= WHAT YOU NEED TO DO =
Copy the lines below word for word, from the line with "has width=541, height=608." up to and including the line with "annotation-lines is located".

=== SUPPLIED INFORMATION ===

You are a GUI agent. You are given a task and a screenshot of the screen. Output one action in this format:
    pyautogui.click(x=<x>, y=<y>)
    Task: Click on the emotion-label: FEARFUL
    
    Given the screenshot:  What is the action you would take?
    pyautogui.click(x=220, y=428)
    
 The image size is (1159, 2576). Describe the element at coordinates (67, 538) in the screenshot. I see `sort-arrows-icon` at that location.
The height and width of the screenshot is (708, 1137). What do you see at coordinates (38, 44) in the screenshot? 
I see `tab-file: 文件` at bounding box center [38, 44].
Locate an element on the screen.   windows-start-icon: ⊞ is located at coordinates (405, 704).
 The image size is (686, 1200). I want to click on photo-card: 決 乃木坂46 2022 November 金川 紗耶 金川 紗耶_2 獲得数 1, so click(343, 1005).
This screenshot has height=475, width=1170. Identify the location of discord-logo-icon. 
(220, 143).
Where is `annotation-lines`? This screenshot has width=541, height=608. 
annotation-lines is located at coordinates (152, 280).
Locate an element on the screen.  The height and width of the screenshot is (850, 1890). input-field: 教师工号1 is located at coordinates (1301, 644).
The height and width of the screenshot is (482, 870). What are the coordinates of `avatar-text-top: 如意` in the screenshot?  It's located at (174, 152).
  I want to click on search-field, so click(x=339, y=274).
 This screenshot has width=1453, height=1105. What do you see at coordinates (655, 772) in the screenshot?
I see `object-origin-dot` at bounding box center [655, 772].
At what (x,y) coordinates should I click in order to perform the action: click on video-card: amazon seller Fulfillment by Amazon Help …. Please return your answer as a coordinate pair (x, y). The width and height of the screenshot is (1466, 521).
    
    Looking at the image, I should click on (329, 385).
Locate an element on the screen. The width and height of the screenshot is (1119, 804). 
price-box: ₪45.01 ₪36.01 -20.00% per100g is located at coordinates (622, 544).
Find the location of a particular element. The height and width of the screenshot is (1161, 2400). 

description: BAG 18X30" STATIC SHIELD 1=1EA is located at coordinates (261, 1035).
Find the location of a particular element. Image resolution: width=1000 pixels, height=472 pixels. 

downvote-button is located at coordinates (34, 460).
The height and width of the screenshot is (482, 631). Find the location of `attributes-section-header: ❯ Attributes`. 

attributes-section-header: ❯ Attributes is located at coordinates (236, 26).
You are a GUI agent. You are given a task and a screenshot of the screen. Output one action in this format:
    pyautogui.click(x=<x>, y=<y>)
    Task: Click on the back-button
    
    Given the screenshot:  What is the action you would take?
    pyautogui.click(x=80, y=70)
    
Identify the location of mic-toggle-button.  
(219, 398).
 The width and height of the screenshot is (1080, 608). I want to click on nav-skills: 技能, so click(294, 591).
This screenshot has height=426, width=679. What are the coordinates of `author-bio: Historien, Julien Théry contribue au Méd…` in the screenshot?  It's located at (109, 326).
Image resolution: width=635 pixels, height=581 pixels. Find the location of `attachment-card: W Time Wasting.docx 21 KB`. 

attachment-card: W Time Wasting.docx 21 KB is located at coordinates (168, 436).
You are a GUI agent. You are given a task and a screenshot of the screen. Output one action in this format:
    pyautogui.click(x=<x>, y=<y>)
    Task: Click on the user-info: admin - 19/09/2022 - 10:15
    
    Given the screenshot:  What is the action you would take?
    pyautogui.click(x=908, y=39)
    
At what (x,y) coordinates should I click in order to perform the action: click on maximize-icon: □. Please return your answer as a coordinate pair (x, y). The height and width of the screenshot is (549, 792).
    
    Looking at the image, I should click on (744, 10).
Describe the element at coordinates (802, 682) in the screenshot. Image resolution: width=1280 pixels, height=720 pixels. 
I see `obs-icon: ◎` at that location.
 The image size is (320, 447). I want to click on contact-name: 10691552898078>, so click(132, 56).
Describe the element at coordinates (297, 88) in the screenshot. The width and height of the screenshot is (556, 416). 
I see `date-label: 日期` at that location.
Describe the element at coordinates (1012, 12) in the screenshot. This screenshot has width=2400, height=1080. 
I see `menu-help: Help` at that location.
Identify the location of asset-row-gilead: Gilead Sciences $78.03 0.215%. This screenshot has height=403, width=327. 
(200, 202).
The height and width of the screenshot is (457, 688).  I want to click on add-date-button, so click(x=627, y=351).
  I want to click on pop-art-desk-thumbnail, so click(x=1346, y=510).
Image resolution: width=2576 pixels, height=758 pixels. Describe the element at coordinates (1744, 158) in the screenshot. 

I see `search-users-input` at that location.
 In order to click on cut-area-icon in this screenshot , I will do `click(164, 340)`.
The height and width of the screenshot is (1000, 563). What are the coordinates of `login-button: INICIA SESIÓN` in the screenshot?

===

= ANSWER BOX =
Where is `annotation-lines`? This screenshot has width=541, height=608. 
annotation-lines is located at coordinates (152, 280).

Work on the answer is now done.